5. Automated systems can help with updates. It's easy to forget about updating privileges and credentialing at a busy surgery center. However, automated systems can remind administrators and staff members of their credentialing responsibilities. "Practice management and billing systems can be used to help," says Mr. Jacobs. "They have databases built to handle the credentialing information."
ASC administrators should use the features available in their software systems that automatically send an email when licenses are expiring. For a license renewal, the surgeon's office should have those updates ready; contact them and have the updates sent to the ASC as well. Ms. Gifford notifies administrators at least 30 days before an expiration to make sure they have time to gather the renewal.
"You have to be diligent in putting these things into the database and keeping expirations up to date," she says. "There are so many moving parts to that, from the license to the certificate of insurance, board certification and immunizations that organization really is crucial."
6. Know the rules for your state and accrediting body. Most states have similar requirements for credentialing, but make sure you're aware of all the details. This is especially important for surgeons who move in from a different state or type of center. "When surgeons go to a new facility, there might be a wrinkle here or there making the process different from where they were before," says Mr. Jacobs. "Also have a full understanding of what your accrediting body requires so you're prepared for inspection any time."
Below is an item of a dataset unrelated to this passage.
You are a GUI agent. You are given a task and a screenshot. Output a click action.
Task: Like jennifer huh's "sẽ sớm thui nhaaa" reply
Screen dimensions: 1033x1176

7. Involve surgeon leaders in developing standards for privileges. Beyond the state and federal requirements, ASCs are required to set standards for the surgeons at their centers. This might mean board certification, fellowship training or other qualifications denoting their experience.
"The place to start with this is your medical director and committee in the ASC to develop the quality expectations, capabilities and competencies you are looking for," says Mr. Jacobs. "Those need to be well-defined with your medical staff from the beginning."
Decide what will be necessary for additional surgeons coming into the center and how they will be assessed. This is especially important for established ASCs looking to add a new service line that didn't previously exist. "There is a process the ASC should go through to decide on what competencies are needed, and everyone should be aware of that," says Mr. Jacobs. "They should be defined before moving forward with the credentialing process."
8. Audit the files on a regular basis. Even though you have alerts and staff members responsible for keeping credentials up-to-date, it's helpful to have an outside person audit the files. Sometimes people who work on the files regularly miss an omission or have other issues they'll need to fix going forward.
"You never know when there might be something overlooked," says Ms. Gifford. "Sometimes staff members take over for another person and didn't realize things weren't complete. It's always nice to get a clear look and perspective on each file to confirm you haven't missed anything. You want to make sure that everything is in place, especially in the event of an announced accreditation review."